WHAT IS EXPECTED
Answer these questions from the blog post on Chester-Upland special education below:
1. How many hours of education did the State agree to offer special education students?
2. On what date was the post "Chester Special Ed students get Overtime" written?
3. In what month and year did Andria Saia join the Chester Upland School District?

Tuesday, September 10, 2013

Chester-Upland School District Special Education speaks up

On August 22, 2013 I wrote a post “Chester Special Ed students get Overtime”.

Somehow the State agreed to offer 20,000 hours of education to special education students. With no details on how this all came about, or how they came up with 20,000 hours, or how they plan to provide extra education to people already going to school, I was confused.

I asked the questions and got no help from y’all, which usually means that you are as confused as I am.

However, someone took the initiative to hook me up with the Chester Upland School District Assistant Superintendent of Student Services & Special Education who was more than happy to provide the details of this bizarre arrangement.

The post is longer than normal but you often ask me to interview people. Here’s a great interview. Let me know you read it.


By: Cheyenne Majeed &
Stefan Roots

Andria Saia, JD, M.Ed. 

She joined the Chester Upland School District in March 2013 but she’s no stranger to the district. She came here from the Intermediate Unit (IU). Prior to that she was a special education attorney and had done legal work representing the Chester Upland School District (CUSD) in special education and litigation in the mid-2000s for a few years. She knew the district before making the leap to come here. She was not involved with the litigation but I knew about what was going on through her association with the IU.

INFORMATION SUPPLIED
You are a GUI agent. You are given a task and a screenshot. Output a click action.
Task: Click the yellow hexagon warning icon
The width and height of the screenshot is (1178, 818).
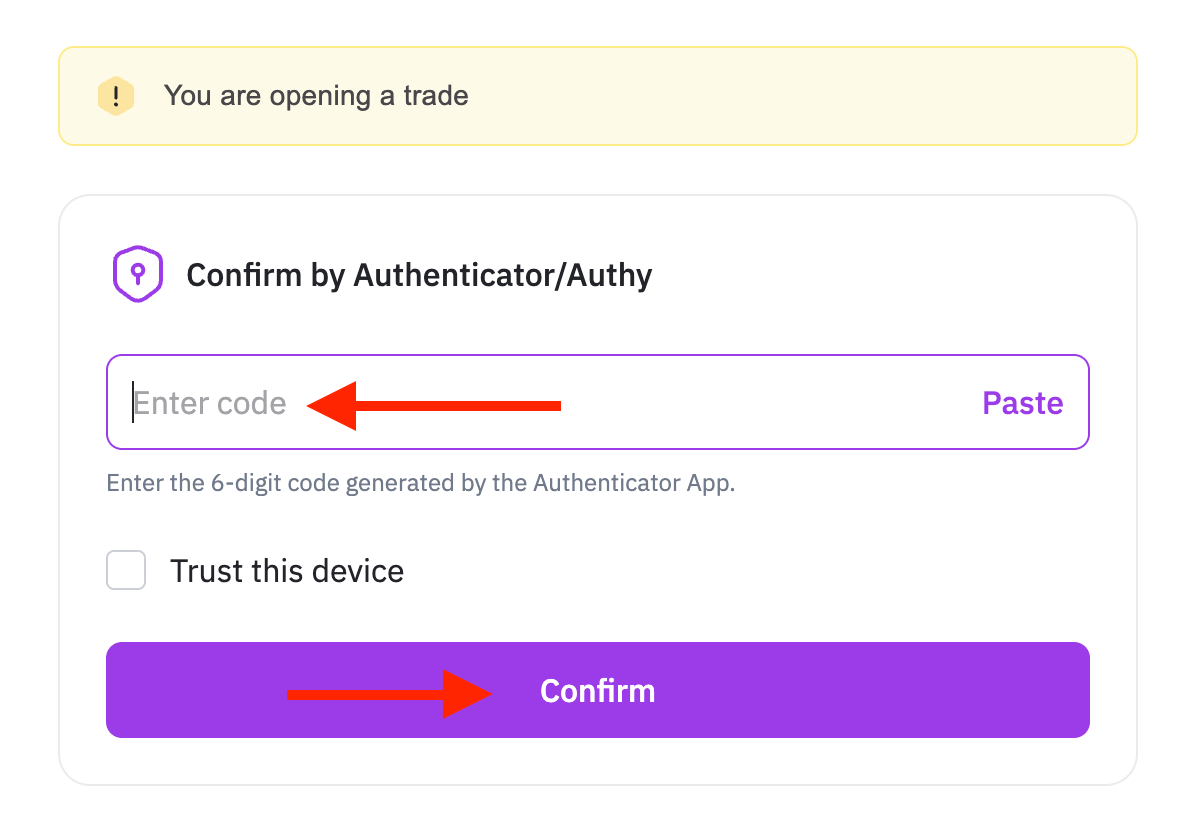116,96
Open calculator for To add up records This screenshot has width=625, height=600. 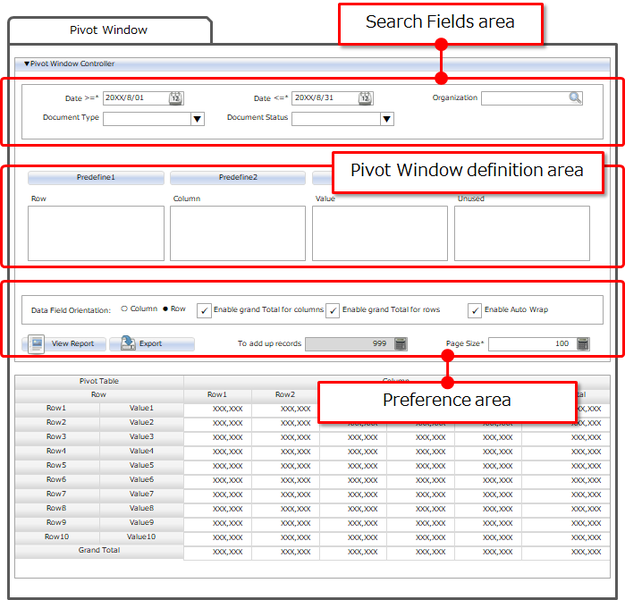point(400,344)
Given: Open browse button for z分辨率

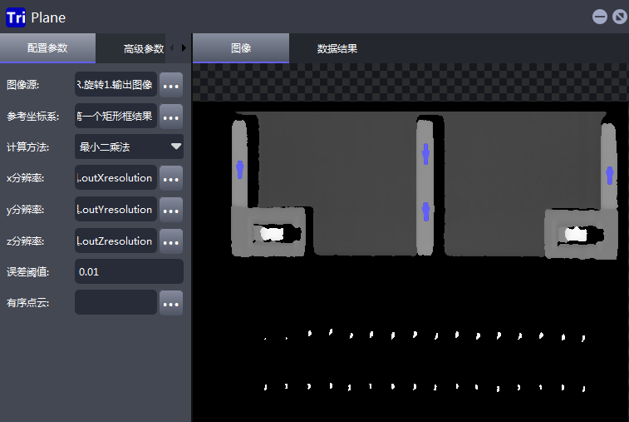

EXERCISE RESPONSE
1. 20,000 hours
2. August 22, 2013
3. March 2013